### [SOURCE DOCUMENT]
:::
By KURT BEGALKA - kbegalka@nwherald.com
Sears Centre officials and the village of Hoffman Estates are talking about ways to keep the arena's future sustainable. (Northwest Herald file photo)

HOFFMAN ESTATES – Sears Centre officials confirmed Tuesday that they were talking with Hoffman Estates about strategies to help boost the arena’s bottom line in this economic downturn, including a possible transfer of the privately owned arena into public hands.

“The village of Hoffman Estates is evaluating long-term strategies for revenue growth as well as ownership and operational structure of the Sears Centre Arena,” the village said in a written statement. “Discussions with existing facility owners involve how to cut costs, increase revenues, and improve the arena’s overall financial status. The likely transfer of ownership of the Sears Centre to the village or another public entity is under consideration.”

Village Manager Jim Norris declined to elaborate. Village President William McLeod was unavailable to comment.

“We are considering a more sustainable option by pursuing an operating structure that combines public ownership and national private management,” McLeod said in a statement. “This combination will help the arena realize its potential.”

Discussions with the village are an attempt to be proactive, Sears Centre President Jeff Bowen said.

“There have been no foreclosure actions. We’re not bankrupt. We’re not in default. We continue to guarantee the loan and pay the vendors. It’s still business as usual,” Bowen said. “This is just a matter of seeing what we can do.”

The 11,800-seat, multipurpose facility, which opened in 2006, is experiencing the same attendance declines affecting similar venues, but with one crucial difference – the Sears Centre has private owners. Ryan Companies US, a Minneapolis-based real estate development firm, owns 75 percent of the $60 million facility, Norris said. Sears Holdings Corp. of Hoffman Estates owns the other 25 percent and is on the hook for $1 million annually – part of a decade-long naming deal. The companies own the facility through a joint partnership – MadKatStep LLC.
:::
### [CHALLENGES]
a. Rewrite the part of the Sears Centre article starting with "Village Manager Jim" and going on through "Jeff Bowen said.", substituting "would not elaborate" for "declined to elaborate".
b. Extend the Sears Centre article beyond its final sentence.

### [ROWS]
:::
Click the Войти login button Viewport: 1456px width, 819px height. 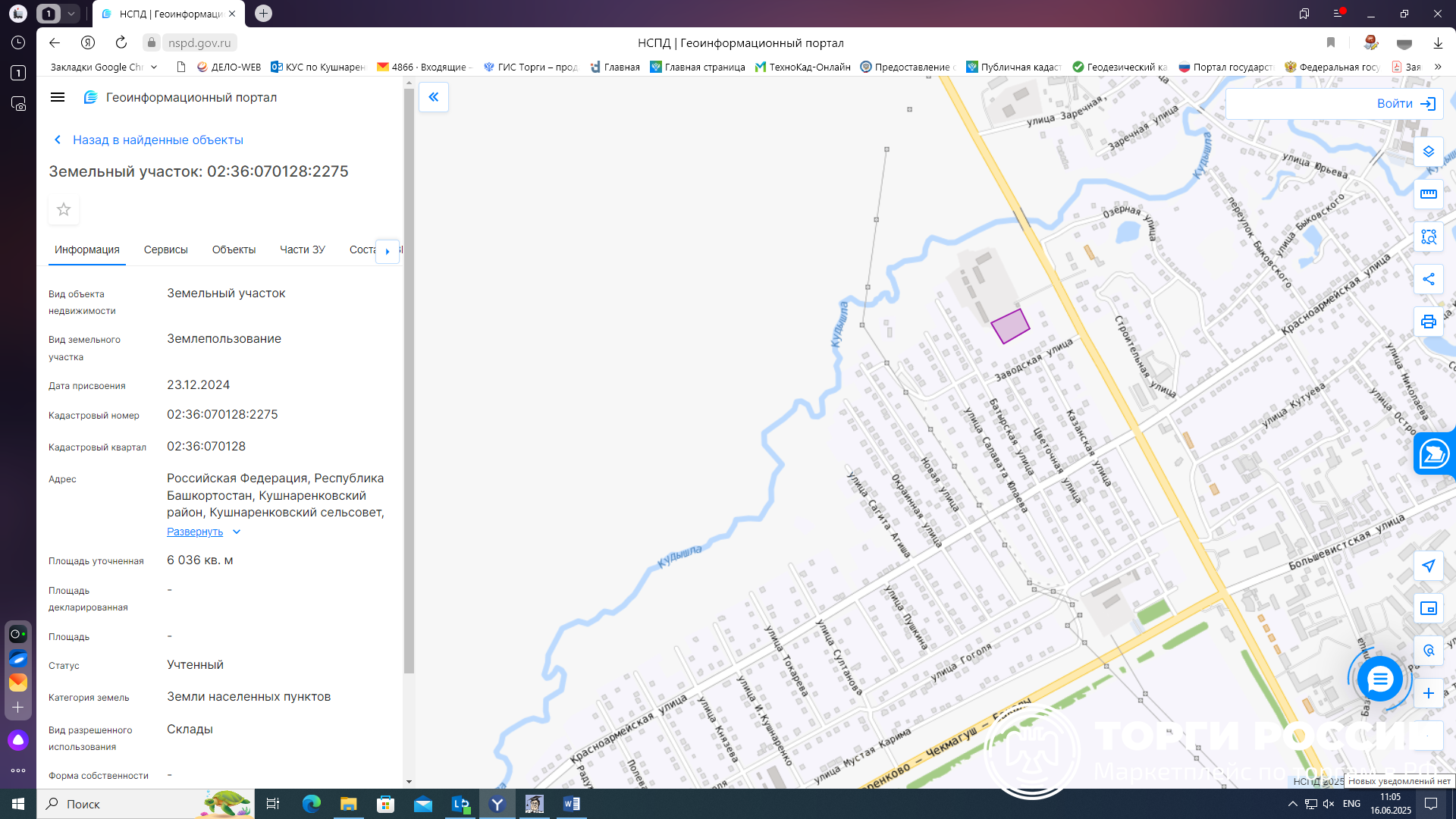pyautogui.click(x=1406, y=104)
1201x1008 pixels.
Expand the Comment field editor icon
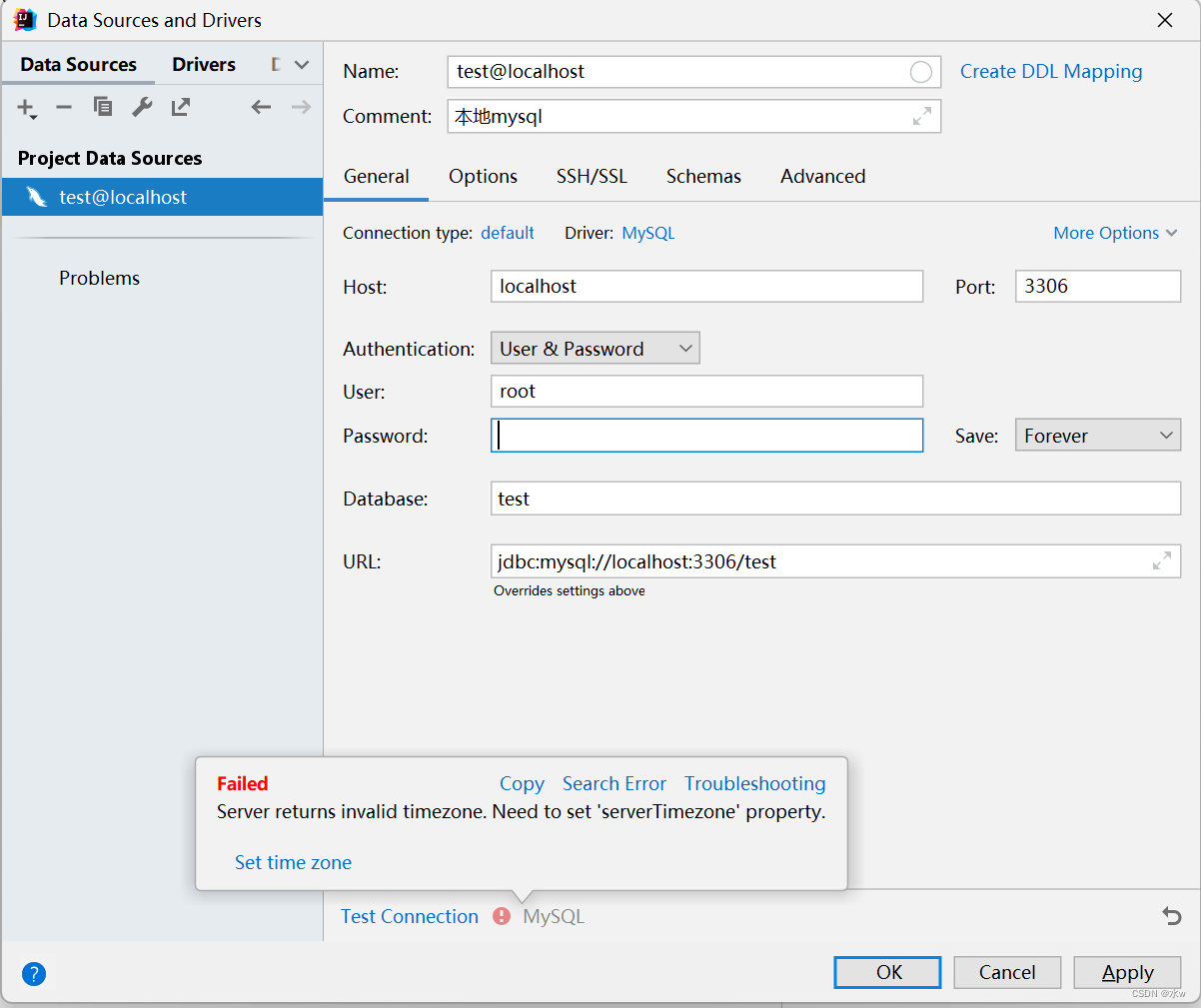[x=920, y=116]
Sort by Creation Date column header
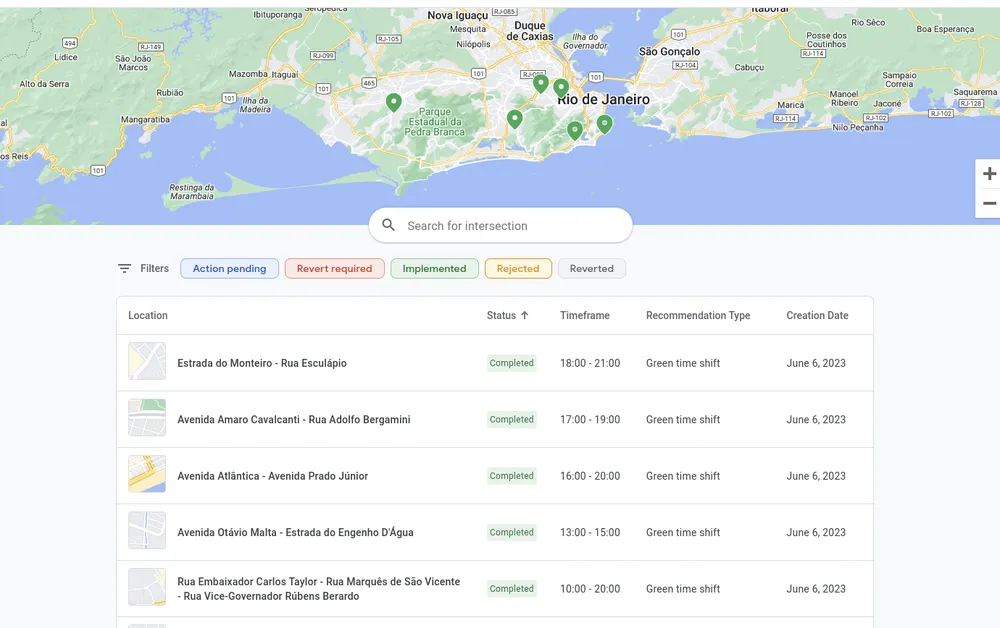The width and height of the screenshot is (1000, 628). coord(817,316)
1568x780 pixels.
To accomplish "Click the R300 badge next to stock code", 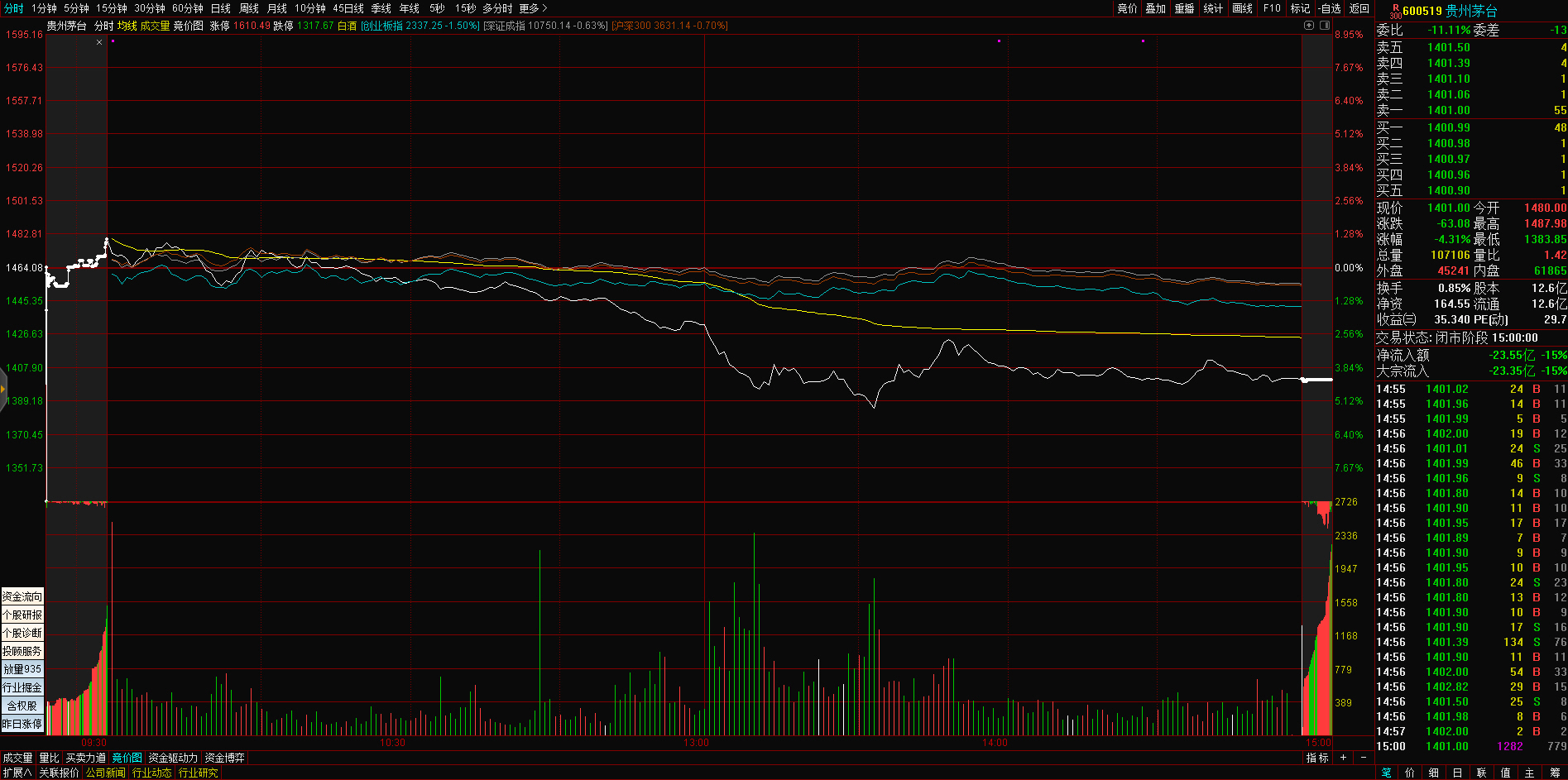I will coord(1395,12).
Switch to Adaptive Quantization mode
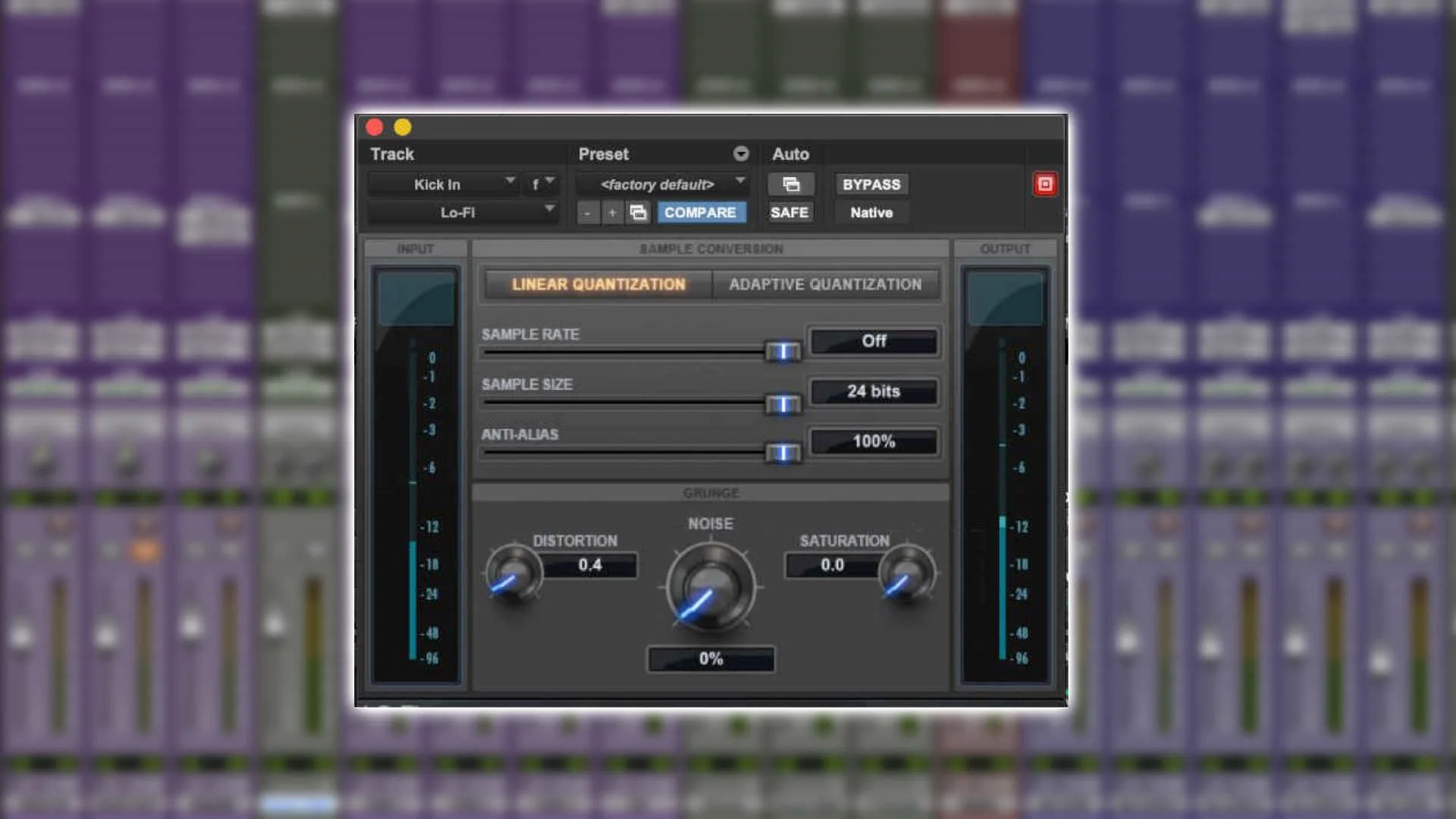The height and width of the screenshot is (819, 1456). [825, 284]
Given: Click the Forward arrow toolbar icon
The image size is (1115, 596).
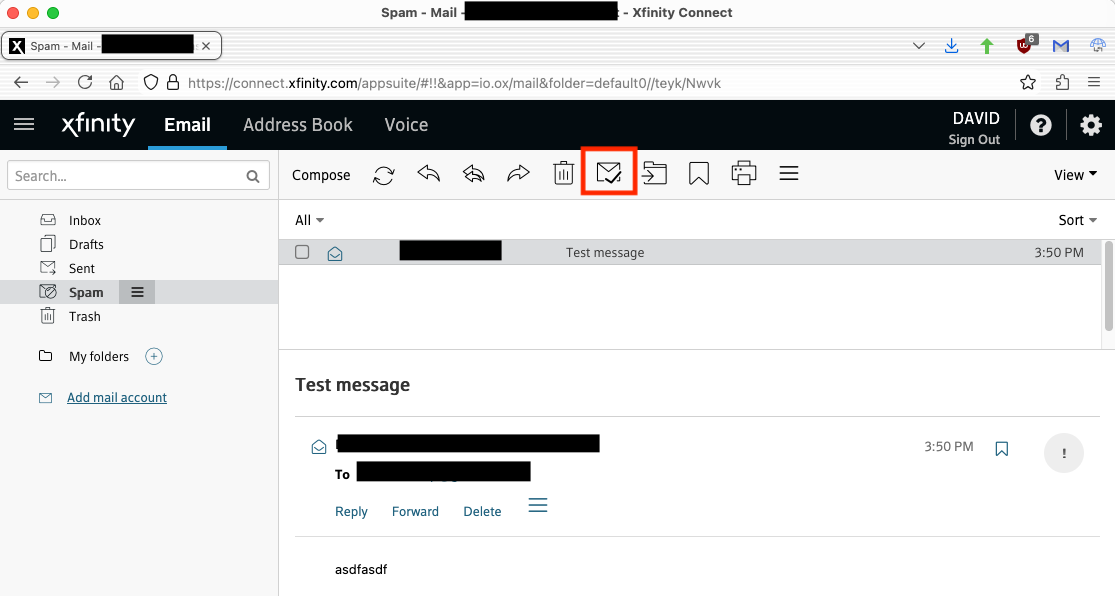Looking at the screenshot, I should click(x=518, y=174).
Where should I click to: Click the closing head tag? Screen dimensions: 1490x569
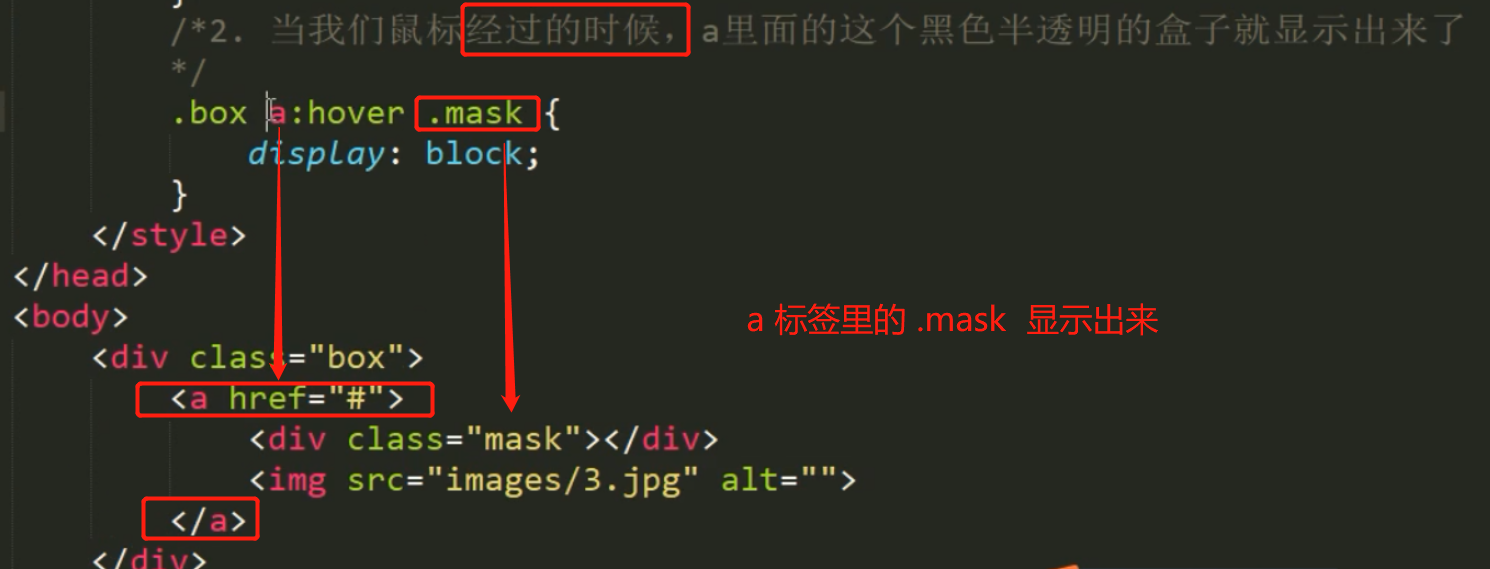tap(80, 276)
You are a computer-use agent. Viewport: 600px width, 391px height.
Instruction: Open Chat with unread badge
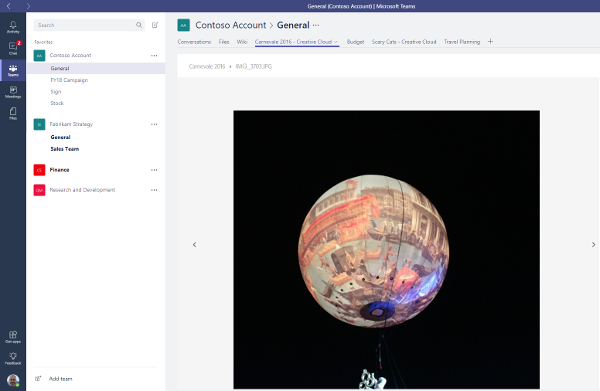(13, 48)
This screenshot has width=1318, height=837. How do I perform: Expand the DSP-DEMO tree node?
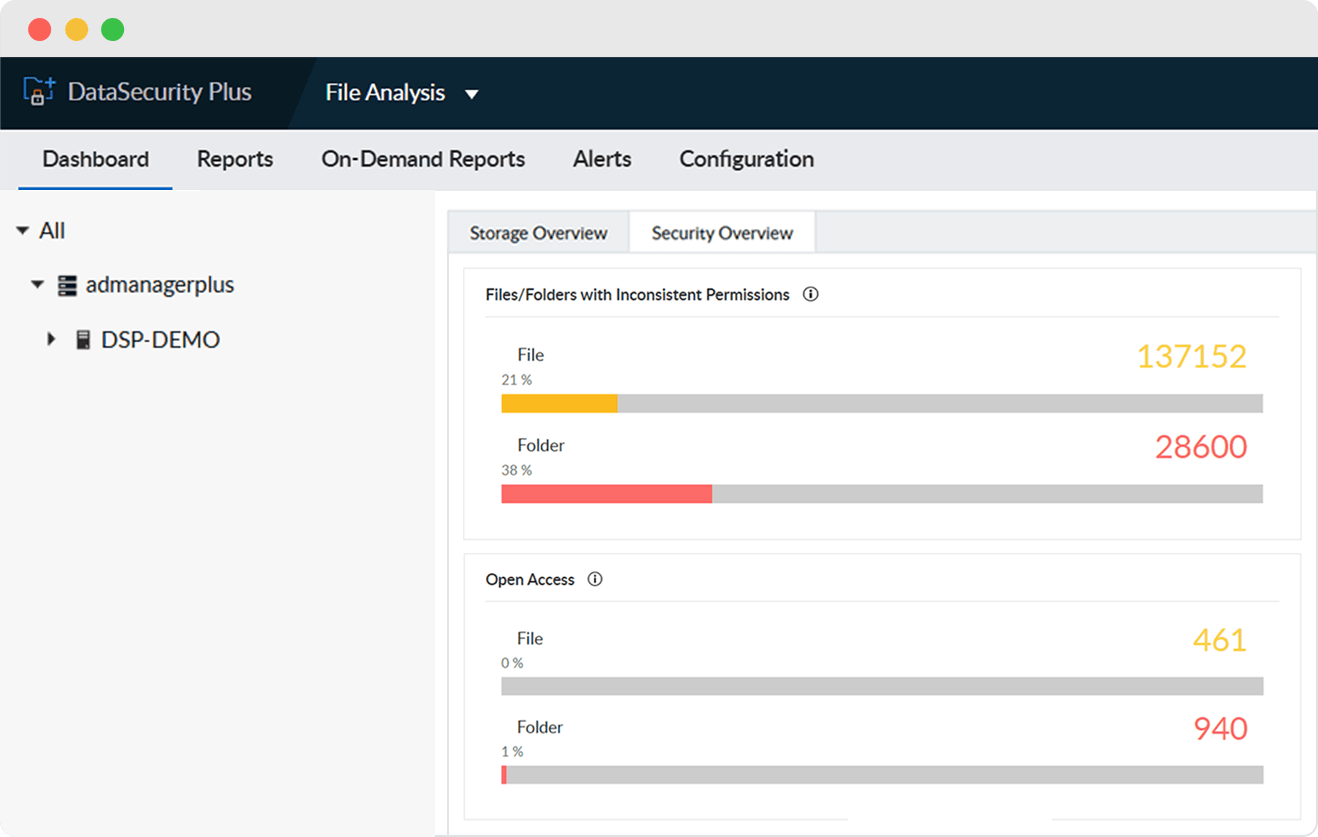(52, 340)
:::
### [ANSWERS FOR THIS EXERCISE]
a.
Village Manager Jim Norris would not elaborate. Village President William McLeod was unavailable to comment.

“We are considering a more sustainable option by pursuing an operating structure that combines public ownership and national private management,” McLeod said in a statement. “This combination will help the arena realize its potential.”

Discussions with the village are an attempt to be proactive, Sears Centre President Jeff Bowen said.

b.
“It is just in an exploratory stage. Both sides are looking at what is the best thing to do, what is the best thing to move forward,” Bowen said of talks.

Bowen said Sears Centre has taken a “harder hit,” in part, because of a “very substantial tax bill that really kicks butt and hurts.”

The property tax bill, which he said was “well over $1.5 million,” is part of about $6 million in set obligations each year. That includes payments on loans and refinancing, including a $50 million construction loan to Ryan Companies backed by Hoffman Estates. The original 2005 agreement allows the village to assume control of the arena should Ryan default on the loan.

Jeff Smith, president of Ryan’s Midwest division, was unavailable for comment Tuesday, but Bowen said he had seen no signs of that happening.

The village said it was working with three of the “nation’s larger arena management companies” to address the arena’s “operational issues” and its “programming potential.”

A Sears Centre Reserve Fund, established to retire debt using half of the village’s Entertainment Tax revenue, is projecting about $12,000 less in revenue this year than in in 2007. The village hopes attracting top-tier talent and high-profile family shows will reverse that trend. But Bowen cautioned people to temper expectations.

“This business is a lot more difficult because you are crystal-balling constantly,” he said. “You can’t just say we did 100 events last year so were going to be doing 100 events this year.”